Kozmosta varolan her şey (zaman, yıldızlar, güneşler, galaksiler ve dünyamız), karanlığın hüküm sürdüğü uzay denilen bu tüyler ürpertici uçsuz bucaksız mekânda oluştu. Bilindiği üzere uzay; Dünya’nın atmosferi dışında ve diğer gökcisimleri arasında kalan sonsuz genişlikte, aşırı derecede soğuk ve derin bir sessizliğin hâkimiyetindeki galaksiler arasındaki tekinsiz gecedir. Burası gezegenimiz için birçok tehlikelere gebedir; başıboş gezmeyi seven serseri göktaşları, doğal lambamız güneşten gelen zararlı ışınlar ve uzayın fakir sofrasındaki atomaltı parçacık kırıntıları… Uzaydan gelen hemen hemen her şey türümüz için bilinmeyen tehlikeler arz etmektedir, tabii ki uzaydan gelen her şeyin zararlı olduğunu söylemek pek mantıklı sayılmaz, nitekim burada zararsız gök cisimleri olduğu gibi kimseyi incitmeyen atomaltı parçacıklarda mevcuttur. Tıpkı nötrinolar gibi…

Nötrinolar; sadece zayıf kuvvet ve kütleçekimden etkilenen, ışık hızına yakın bir hıza sahip, elektriksel yükü sıfır olan ve neredeyse yok denecek kadar çok ama çok küçük kütleye sahip kafaları karıştıran, lepton (Yunanca hafif anlamında leptos sözcüğünden gelir) ailesinin alt grubunda yer alan gizemli bir parçacıktır. Öyle ki saniyede güneşten yeryüzüne santimetre kare başına 65 milyar nötrino parçacığı ulaşır. Ayrıca gün içerisinde vücudumuzdan trilyonlarca nötrino parçacığı geçmesine rağmen bu geçişler önemsiz denilecek kadar zararsız veya güçsüz derecede olduğu için hiçbir etkileşime ya da tepkimeye girmez. İlginç olan şudur ki çok küçük kalınlıktaki bir kurşun tabaka X ışınlarını tutabilirken nötrinolar Dünya genişliğindeki küre şeklindeki bir kurşun tabakadan rahatlıkla geçebilir; nitekim nötrinolar maddi boyuta sahip her nesnenin, cismin, yıldızın veya gezegenin içerisinden rahatlıkla geçebilir. Gözlenmesi çok güç olan nötrinolar bu yüzdendir ki atomaltı parçacık krallığının sakinleri olarak bilim insanları tarafından ‘Hayalet Parçacık’ diye isimlendirilmektedirler.

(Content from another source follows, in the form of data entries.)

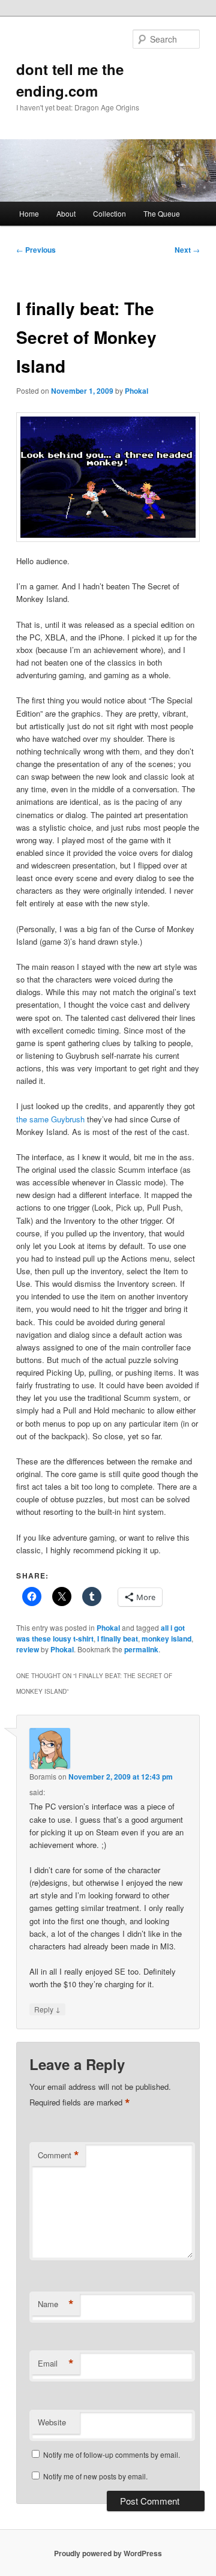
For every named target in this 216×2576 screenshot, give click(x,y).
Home (29, 213)
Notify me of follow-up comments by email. (111, 2454)
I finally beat (117, 1638)
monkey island (166, 1638)
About (66, 213)
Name (56, 2304)
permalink (141, 1649)
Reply (47, 2008)
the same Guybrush (50, 1119)
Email (56, 2363)
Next (187, 249)
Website (52, 2422)
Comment (58, 2155)
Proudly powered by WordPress (108, 2553)
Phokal (136, 390)
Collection (109, 213)
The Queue (161, 213)
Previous (36, 249)
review (27, 1649)
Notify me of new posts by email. (95, 2476)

İlerleyen yıllarda bilim insanlarının atom ve atomu oluşturan parçacıklara dair kuantum fiziği önderliğinde yapılan araştırmalar bizlere yeni bir evrenin kapılarını açtı. Birçok bilim insanı bu kapılardan içeriye girerek insanoğluna Atom Krallığı’nın topraklarında o coğrafyanın bölgesel haritalarını (atomun içi ve atomu oluşturan parçacıklar gibi) çıkarmaya başladılar. Milattan önceki yıllardan 19. yüzyıla kadar bölünemez kabul edilen atomos artık bölünmüş, bununla da kalmamış onu oluşturan parçacıklara kadar gidilerek yavaşça kataloglanmaya (elektron, proton, nötron ve diğer atomaltı parçacıklar) başlanmıştı. Nötrino, nam-ı diğer Hayalet Parçacık da bunlardan yalnızca birisiydi.   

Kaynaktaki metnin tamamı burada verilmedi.